Первым был немолодой подмастерье, тихий и замкнутый. Затем Франц, тоже в возрасте, тощий, с лишаем на голове, с горящим взором и до того поглощенный работой, что едва удостоил меня взглядом. Он сдельно изготавливал гробы. У последнего, семнадцатилетнего ученика Хейнца, вид был беспокойный. В мастерскую спускались по трем ступенькам, и сразу справа от входа стоял высокий стеллаж для рубанков, а слева, под широким окном, — верстак мастера. Гробовщик пользовался верстаком у левой стены, подмастерье — тем, что стоял у задней. Внутреннее пространство мастерской было заполнено преимущественно гробами и крышками, лежащими на козлах. В стене справа располагалась дверь, ведущая в машинный зал. Там находились циркулярная и ленточная пилы, фрезерный станок и у противоположной стены — строгальный станок. Все было усыпано древесной стружкой, обрезками и опилками. Снаружи, во дворе перед двумя этими помещениями, а также напротив них у стены склада и под навесом мастерской лежали доски и прочая древесина.
В первый день мастер Лембке вывел меня из мастерской, выбрал пару досок, положил их на деревянные козлы, тщательно разметил карандашом и, убедившись, что нас никто не слышит, сказал: «Макс, для меня ты такой же, как и все. Хотя ты тут лишь на подсобных работах, я тебя всему обучу. Только поосторожней высказывайся о политике. Мой подмастерье — нацист и, похоже, поставлен приглядывать за мной. Франца амнистировали. Он однажды в припадке гнева убил свою жену. Сейчас работает, как одержимый, и рта почти не раскрывает.

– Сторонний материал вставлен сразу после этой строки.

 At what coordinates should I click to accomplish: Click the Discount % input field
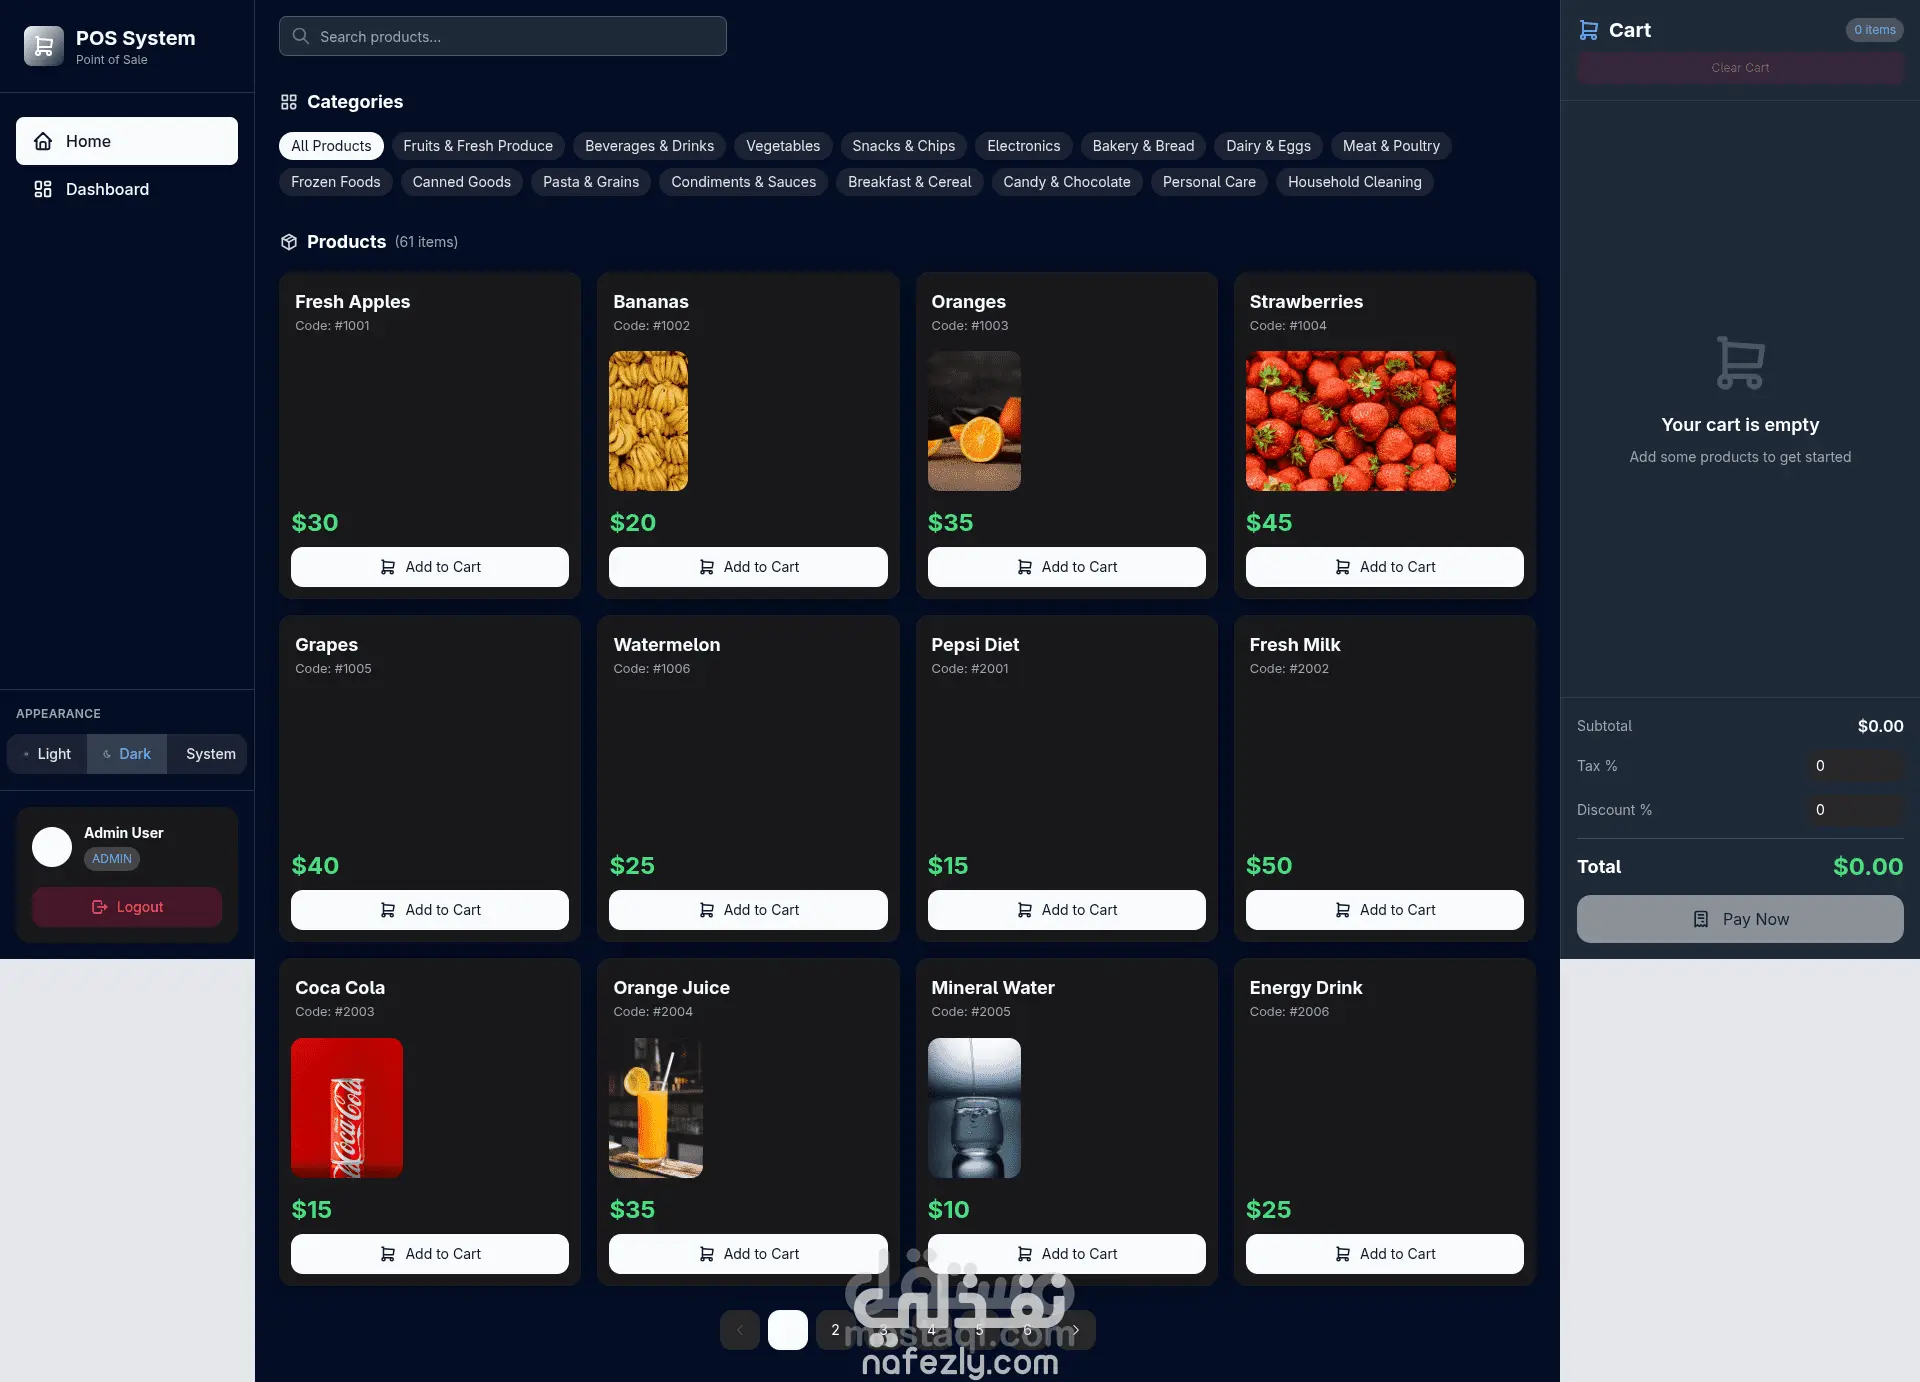1853,810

Сдельно изготавливает гробы и хорошо зарабатывает. Вот здесь ты и будешь нам помогать». О Хейнце он говорить не стал, только назвал его болваном. Затем дал мне деревяшку, обернутую наждачной бумагой, и показал замазанные клеем места на гробах, которые я должен был обработать. Это было мое первое задание. Я с усердием приступил к делу, но вскоре понял, до чего это нелегко. На каждую половину гроба приходилось 32 заглубленных гвоздя, и эти места были покрыты окаменевшим клеем. Чтобы зачистить их, требовалось немало усилий. Затем мы выносили гробы с крышками во двор и покрывали их красителем, разведя его нашатырным спиртом. Лакировкой занимался сам мастер, и вскоре я узнал, почему. Дело в том, что значительную часть спирта, предназначавшегося для лакировки, он забирал себе и смешивал с анисовыми каплями, которые я приносил ему из аптеки. Иногда после работы он пил этот высокоградусный шнапс. Хотя спирт и считался отравой, на его здоровье это, пожалуй, не отражалось.

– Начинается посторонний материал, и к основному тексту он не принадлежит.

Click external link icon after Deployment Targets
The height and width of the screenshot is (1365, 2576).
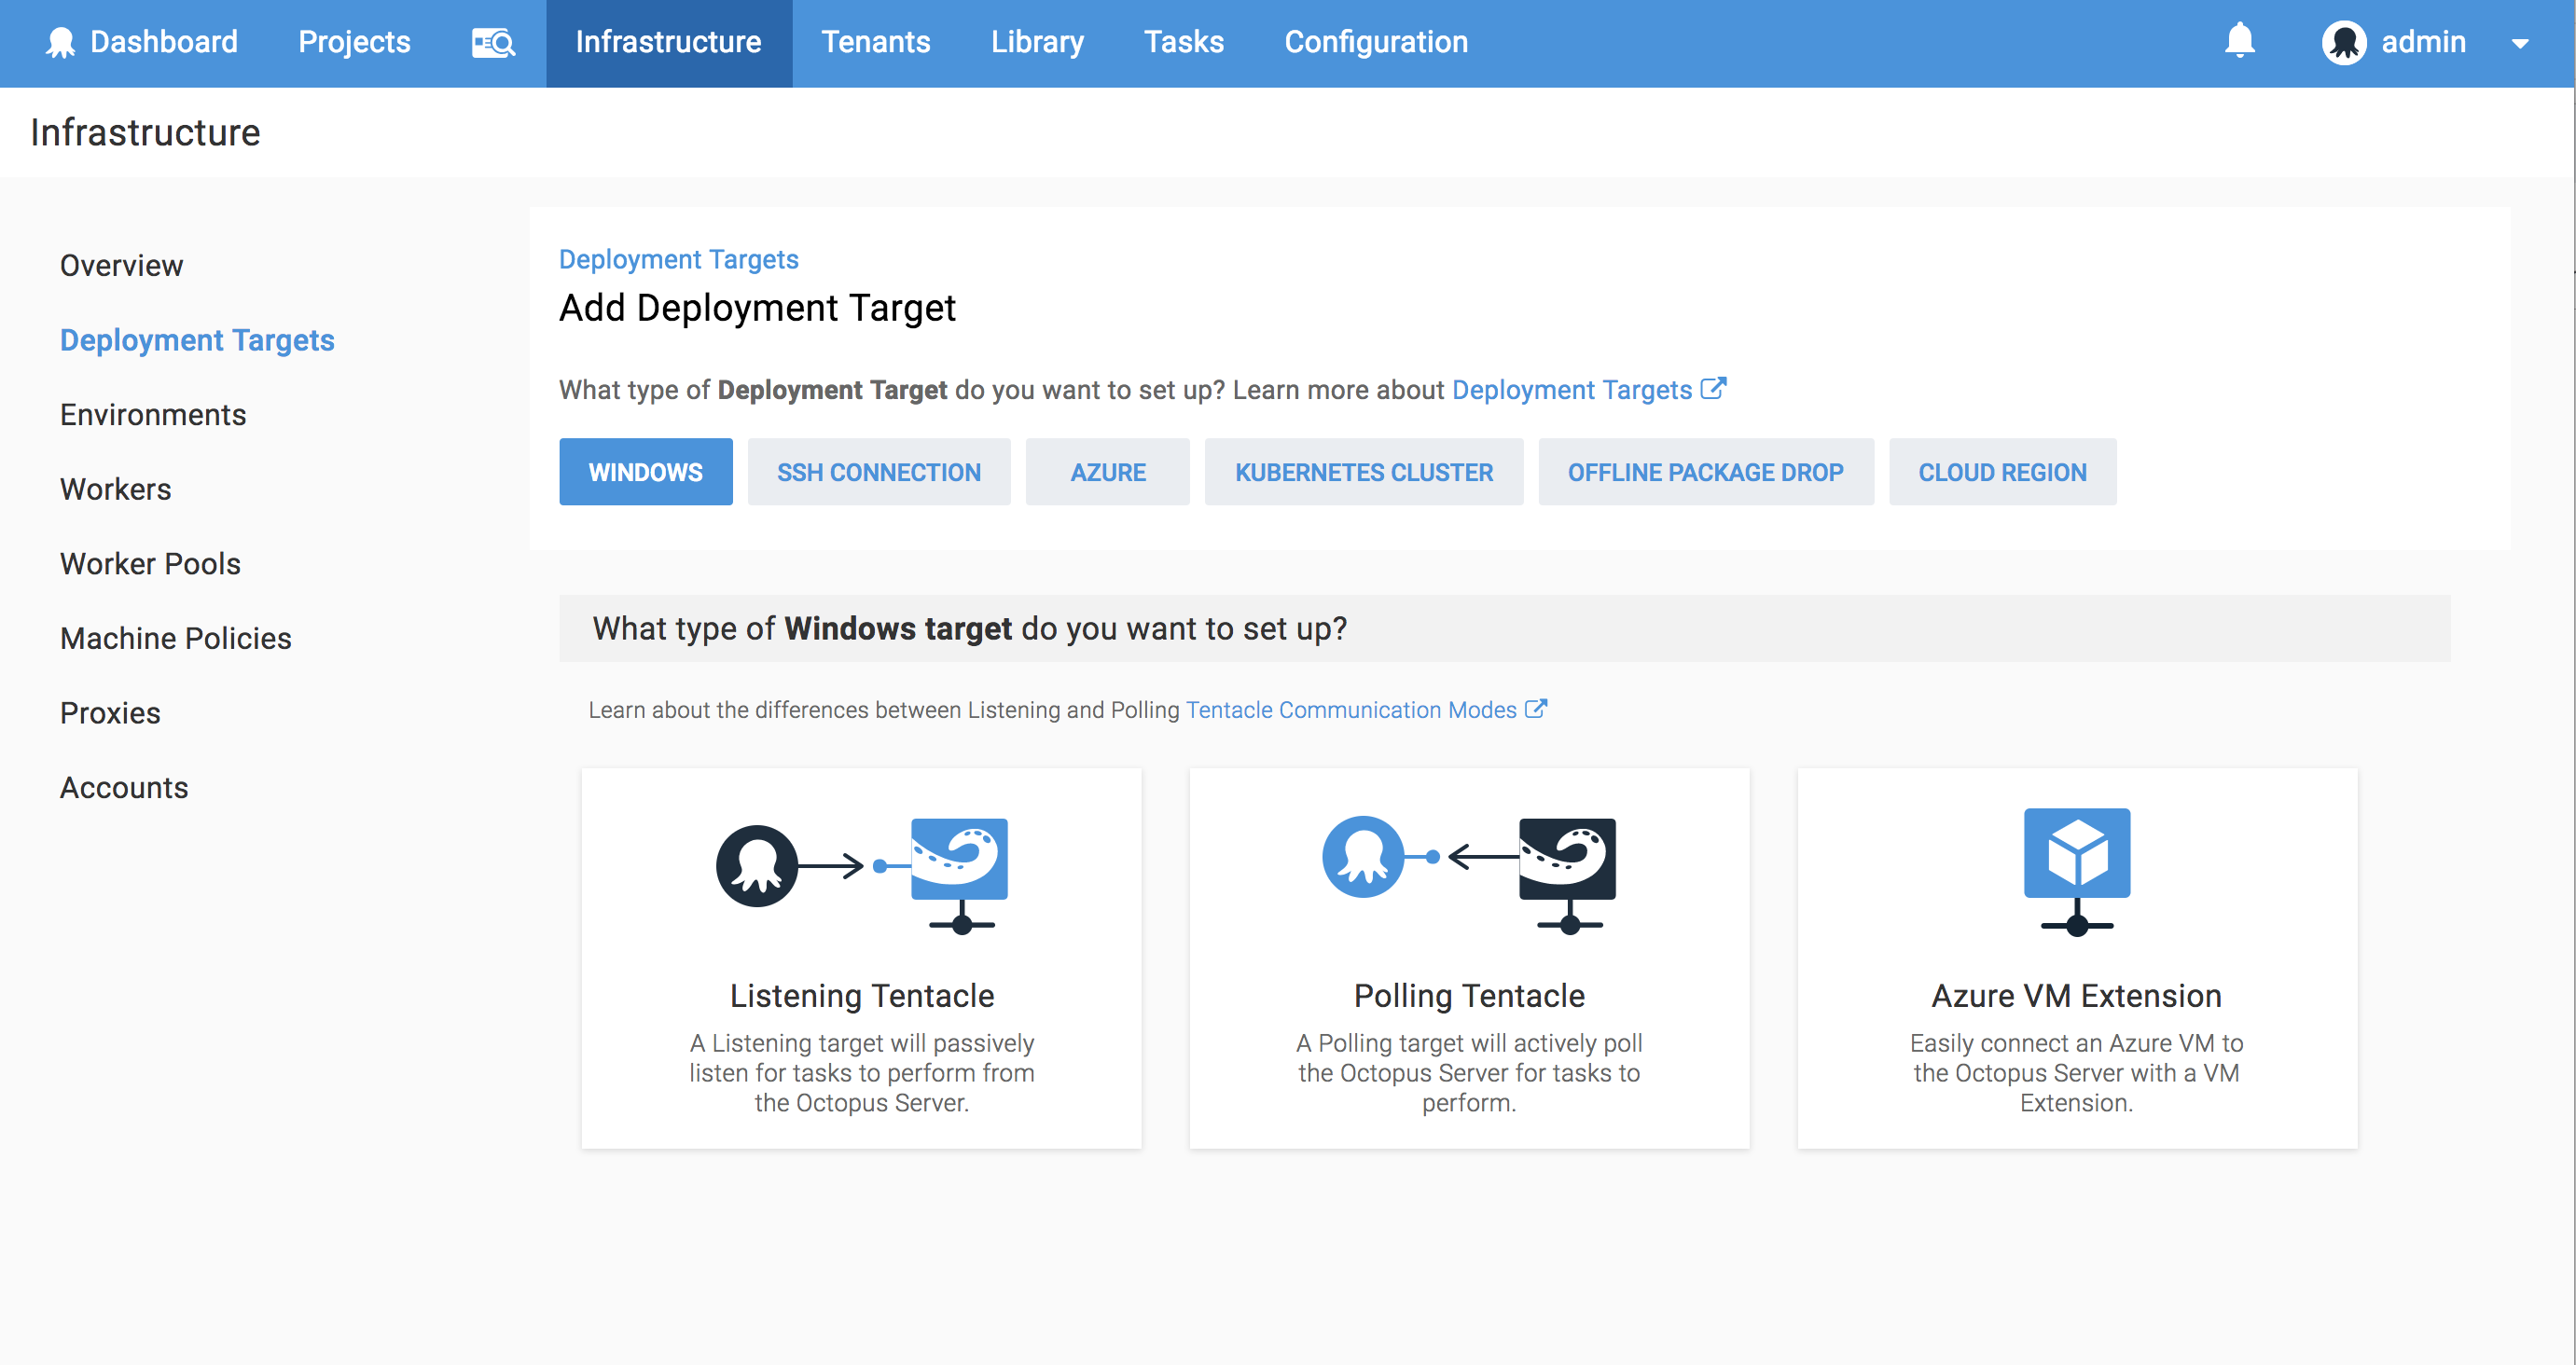coord(1713,388)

Сгрузить доски, поработать ручной пилой, подмести мастерскую, подмести двор, здесь подхватить, там взобраться — таковы были мои обязанности в первое время. Я любил запах древесины и чувствовал себя здесь, вообще говоря, совсем неплохо. Всякий раз, отправляясь к заказчикам, чтобы встроить полки в подвале, вставить оконную раму или приладить ящики в кладовке, мастер брал меня с собой. В этом случае он попросту говорил мне снять «дурацкую» звезду. Нельзя требовать от людей, чтобы они такое носили, считал он. Поэтому мама пришила мне кнопки на звезду и на спецовку. На мое счастье, партийные из числа ремесленников соседних мастерских, были, вероятно, все на фронте, а оставшиеся старые мастера (некоторые из-за нехватки кадров не могли работать дальше), относились ко мне очень дружелюбно, выдавая тем самым свой истинный образ мыслей.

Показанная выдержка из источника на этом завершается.